En  este  caso  particular,  mientras  se  tramitaba  la  impugnación extraordinaria, el Juzgado Único Penal del Circuito  Especializado  de  Neiva,  mediante auto del 27 de julio de 2001, en aplicación  del  principio  de  favorabilidad,  readecuó  la  pena principal impuesta a los  señores  José  Donaldo Chala García y GILDARDO HURTADO CUELLAR, reduciéndola  a doce (12) años de prisión.   

No  obstante, como no se casará el fallo  del   Tribunal   Nacional,   la   Corte   no   tiene  competencia  para  decidir  definitivamente  sobre  la  redosificación  de  la  pena.  En cambio, al quedar  ejecutoriada  la  sentencia,  la  competencia radica en el Juez de Ejecución de  Penas  y  Medidas  de Seguridad, como lo dispone el numeral 7° del artículo 79  del  nuevo  Código  de  Procedimiento Penal (Ley 600 de 2000), solución que se  ajusta   a  derecho  y  que  garantiza  el  principio  de  la  doble  instancia.   

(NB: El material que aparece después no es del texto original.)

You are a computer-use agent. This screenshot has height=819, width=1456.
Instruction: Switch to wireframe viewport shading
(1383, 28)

En ese orden de ideas, la redosificación  que  hizo  el  Juzgado  Único  Penal del Circuito Especializado de Neiva, tiene  carácter  estrictamente  provisional,  como lo ha venido reiterando la Corte, y  si  fuere  el  caso,  sobre el mismo tema podrá volver el Juez de Ejecución de  Penas  y  Medidas  de  Seguridad,  quien  tiene  la  facultad  legal de resolver  definitivamente.   

Por supuesto, contra el auto que resuelva  en  segunda instancia los asuntos inherentes a la favorabilidad, en ningún caso  procede     el     recurso    extraordinario    de    casación.    (Sentencia    del   5   de   septiembre   de   2001,   radicación  13.000).   

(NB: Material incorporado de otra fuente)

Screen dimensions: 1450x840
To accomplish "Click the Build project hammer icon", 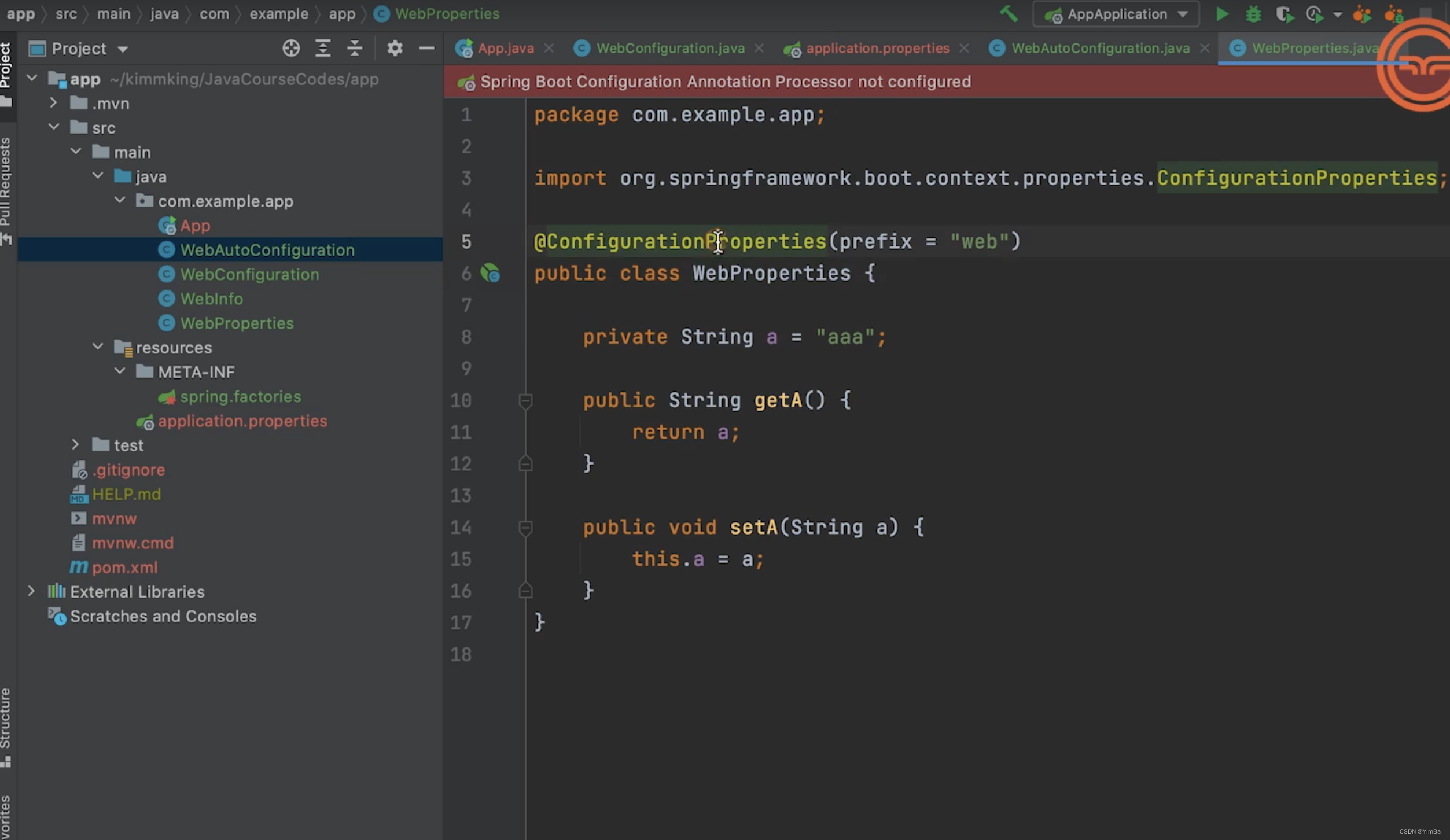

2. De conformidad con el artículo 187 del  Código  de  Procedimiento  Penal  (Ley  600  de  2000),  equivalente al 197 del  régimen  procedimental  anterior,  la  presente  sentencia, que no sustituye al  fallo  impugnado,  queda  ejecutoriada el día en que se suscribe, y contra ella  no procede ningún recurso.   

En  mérito  de  lo  expuesto, la Sala de  Casación  Penal  de  la  Corte  Suprema  de Justicia, administrando justicia en  nombre de la República y por autoridad de la ley,   

RESUELVE   

NO  CASAR  el  fallo materia del recurso extraordinario.   

Contra  la  presente sentencia no procede  recurso alguno.   

Cópiese,  comuníquese,  devuélvase  al  Tribunal de origen y cúmplase.   

YESID RAMÍREZ BASTIDAS  

FERNANDO  E.  ARBOLEDA RIPOLL                               HERMAN      GALÁN  CASTELLANOS   

CARLOS  A.  GÁLVEZ  ARGOTE                                        JORGE A. GÓMEZ GALLEGO   

                                         Permiso   

EDGAR   LOMBANA   TRUJILLO                                        ÁLVARO O. PÉREZ PINZÓN   

MARINA PULIDO DE BARÓN  

Impedida  

TERESA RUIZ NÚÑEZ  

Secretaria    

1  El  artículo   6°  del  Decreto  Legislativo  2790  de  1990,  fue  adoptado  como  legislación  permanente  mediante  el  Decreto  2266  de 1991, proferido por el  Presidente  de  la  República  en  ejercicio de las funciones conferidas por el  artículo 8° transitorio de la Constitución Política.   

2  La  Ley  81  de  1993  fue  publicada  en  el  Diario  Oficial  No. 41.098, del 2 de  noviembre de 1993.   

3  La  Ley  40 de 1983 fue publicada en el Diario Oficial No. 40.726 del 20 de enero de  1993.